-- Requirement --
Say how many lines of the listing below hold the word "computer". Give only that number.

-- Supplied material --
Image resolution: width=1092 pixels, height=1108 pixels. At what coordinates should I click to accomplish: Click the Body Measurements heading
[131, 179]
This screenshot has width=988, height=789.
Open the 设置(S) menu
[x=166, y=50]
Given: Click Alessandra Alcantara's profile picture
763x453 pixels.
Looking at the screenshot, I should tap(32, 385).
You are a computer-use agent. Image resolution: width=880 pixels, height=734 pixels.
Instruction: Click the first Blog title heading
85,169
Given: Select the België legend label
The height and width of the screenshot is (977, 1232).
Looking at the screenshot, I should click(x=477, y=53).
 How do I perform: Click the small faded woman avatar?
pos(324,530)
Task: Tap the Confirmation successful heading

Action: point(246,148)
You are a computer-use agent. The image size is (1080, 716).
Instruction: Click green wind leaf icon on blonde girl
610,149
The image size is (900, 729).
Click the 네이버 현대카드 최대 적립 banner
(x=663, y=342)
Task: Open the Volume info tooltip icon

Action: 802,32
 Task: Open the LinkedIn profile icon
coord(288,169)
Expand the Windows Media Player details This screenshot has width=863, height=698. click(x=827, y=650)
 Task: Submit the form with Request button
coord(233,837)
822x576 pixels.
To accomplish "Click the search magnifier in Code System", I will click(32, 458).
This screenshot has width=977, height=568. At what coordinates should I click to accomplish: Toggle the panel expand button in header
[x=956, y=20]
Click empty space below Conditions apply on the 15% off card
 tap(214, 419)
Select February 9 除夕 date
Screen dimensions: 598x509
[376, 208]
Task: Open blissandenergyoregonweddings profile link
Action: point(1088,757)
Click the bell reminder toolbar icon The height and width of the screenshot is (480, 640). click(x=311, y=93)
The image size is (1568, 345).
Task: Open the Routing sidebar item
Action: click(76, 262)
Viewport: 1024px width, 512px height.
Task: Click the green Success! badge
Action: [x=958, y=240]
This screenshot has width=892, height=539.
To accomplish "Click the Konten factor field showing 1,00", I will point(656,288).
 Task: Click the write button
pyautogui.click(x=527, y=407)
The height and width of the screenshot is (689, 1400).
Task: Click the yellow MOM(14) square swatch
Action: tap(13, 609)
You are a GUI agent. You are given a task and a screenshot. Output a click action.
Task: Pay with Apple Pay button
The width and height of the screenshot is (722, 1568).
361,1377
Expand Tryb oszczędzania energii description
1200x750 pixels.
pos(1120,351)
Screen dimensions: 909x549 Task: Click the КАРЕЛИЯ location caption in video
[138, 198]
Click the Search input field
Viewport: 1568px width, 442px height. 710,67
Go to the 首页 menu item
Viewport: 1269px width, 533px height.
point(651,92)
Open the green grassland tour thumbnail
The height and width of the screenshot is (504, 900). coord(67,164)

-- Your response --
2